INTRODUCTION AND EPIDEMIOLOGY
Between 250,000 and 300,000 appendectomies for acute appendicitis are performed each year in the United States,1 with an additional 700,000 patients affected in the European community.2 The lifetime risk of acute appendicitis in the United States is an estimated 12% for males and 25% for females.3 Yet, the epidemiology of this common ED diagnosis continues to change. Data suggest a reversal of a previous decline in incidence, with the annual rate increasing from 7.62 to 9.38 per 10,000 between 1993 and 2008,4 whereas the rate of negative appendectomy has declined.5 Similarly, between 2001 and 2008 the rate of perforation decreased, but this declining trend has not been consistent.4,6 Acute appendicitis is most common in patients aged 10 to 19 years,4 remains the most frequent cause of atraumatic abdominal pain in children >1 year old,7 and is the most common nonobstetric surgical emergency in pregnancy, complicating up to 1 in 1500 pregnancies.8,9 Despite advances in lab testing and imaging, accurate diagnosis is a challenge.
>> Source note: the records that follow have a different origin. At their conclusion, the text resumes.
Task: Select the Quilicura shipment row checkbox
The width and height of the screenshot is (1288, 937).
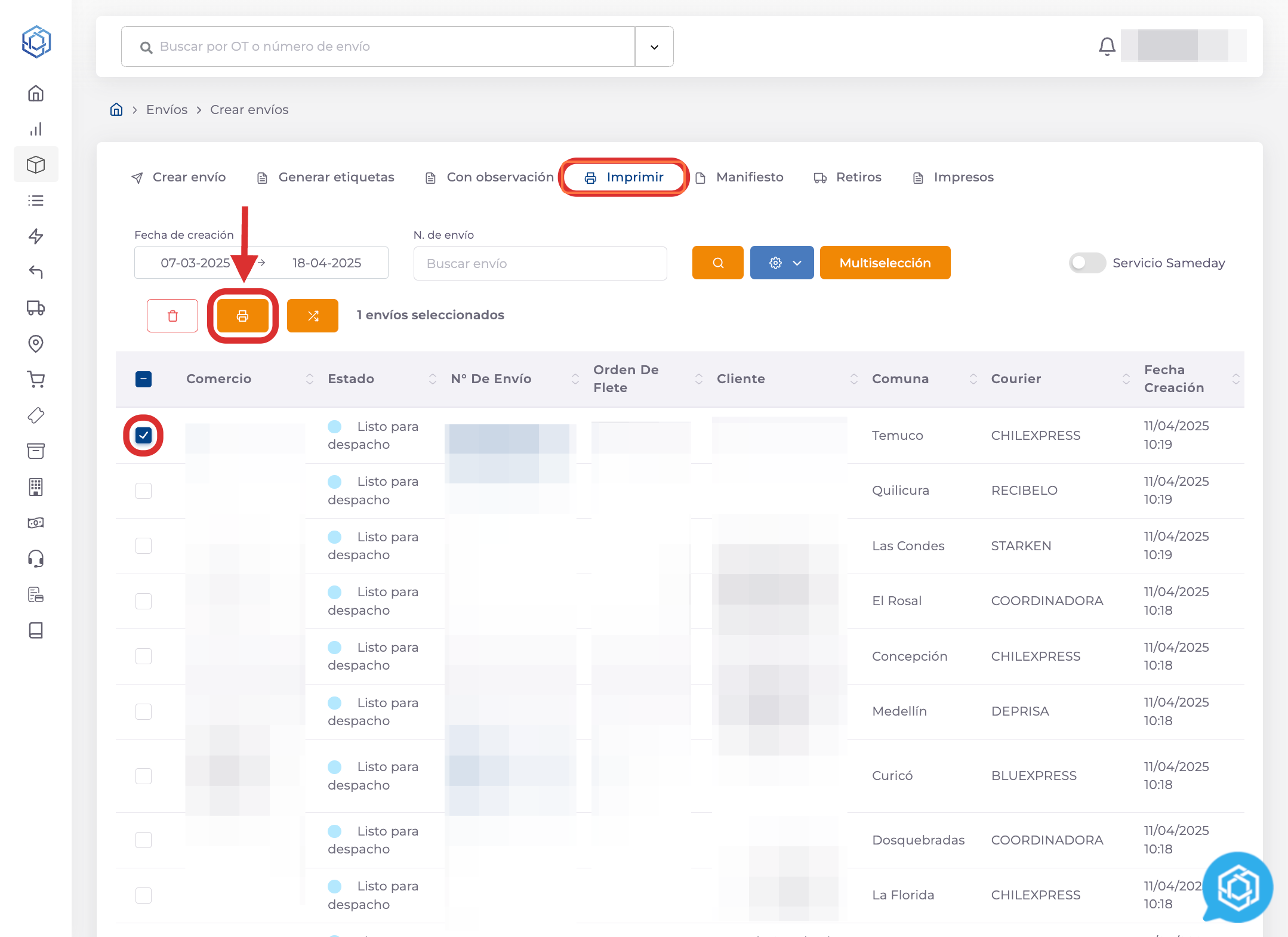Action: [143, 491]
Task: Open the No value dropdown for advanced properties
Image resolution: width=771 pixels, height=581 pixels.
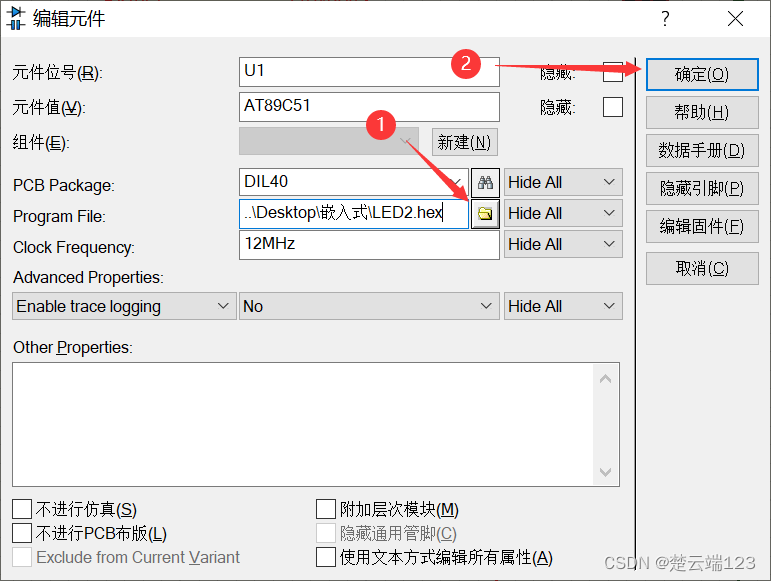Action: (x=369, y=306)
Both “missed appendicitis” and unnecessary surgery for a false diagnosis are not without consequence. Thus, consider appendicitis in any patient with acute atraumatic abdominal pain without prior appendectomy.
PATHOPHYSIOLOGY
Appendicitis is caused by luminal obstruction of the vermiform appendix, typically by a fecalith. Other less frequent causes include obstruction by lymphatic tissue, gallstone, tumor, or parasites. Continued secretion from the luminal mucosa results in increased intraluminal pressure and appendiceal vascular insufficiency, leading ultimately to bacterial proliferation and inflammation. Left unchecked, perforation may occur.
Visceral innervation produces the vague, hard to localize periumbilical or central abdominal discomfort frequently observed early in the clinical course. Progressive inflammation and subsequent irritation of the somatically innervated parietal peritoneum produces the classic migration of pain to the right lower quadrant, to McBurney’s point, located one third of the distance from the anterior superior iliac spine to the umbilicus. Up to 50% of patients may have an atypical presentation10 due in part to anatomic variation. For example, a retrocecal appendix produces right flank or pelvic pain, whereas malrotation of the colon results in transposition of the appendix and, subsequently, pain to the left upper quadrant. Abdominal organ displacement from a gravid uterus may lead to right upper quadrant tenderness in pregnancy. Even so, a right lower quadrant location of pain remains the most common location of pain in pregnant women with appendicitis.9
CLINICAL FEATURES
The signs and symptoms of acute appendicitis lie along a spectrum that correlates with pathophysiology. Early on, patients classically complain of nonspecific symptoms of general malaise, indigestion, or bowel irregularity. Anorexia is common but not universally present. Alterations in bowel function are highly variable and can include constipation, diarrhea, and even obstruction as a late complication.11 Periumbilical or central abdominal pain generally develop after nonspecific symptoms. If nausea develops, it typically follows the onset of pain.12 Vomiting may or may not be present. Subjective or objective fever is frequent.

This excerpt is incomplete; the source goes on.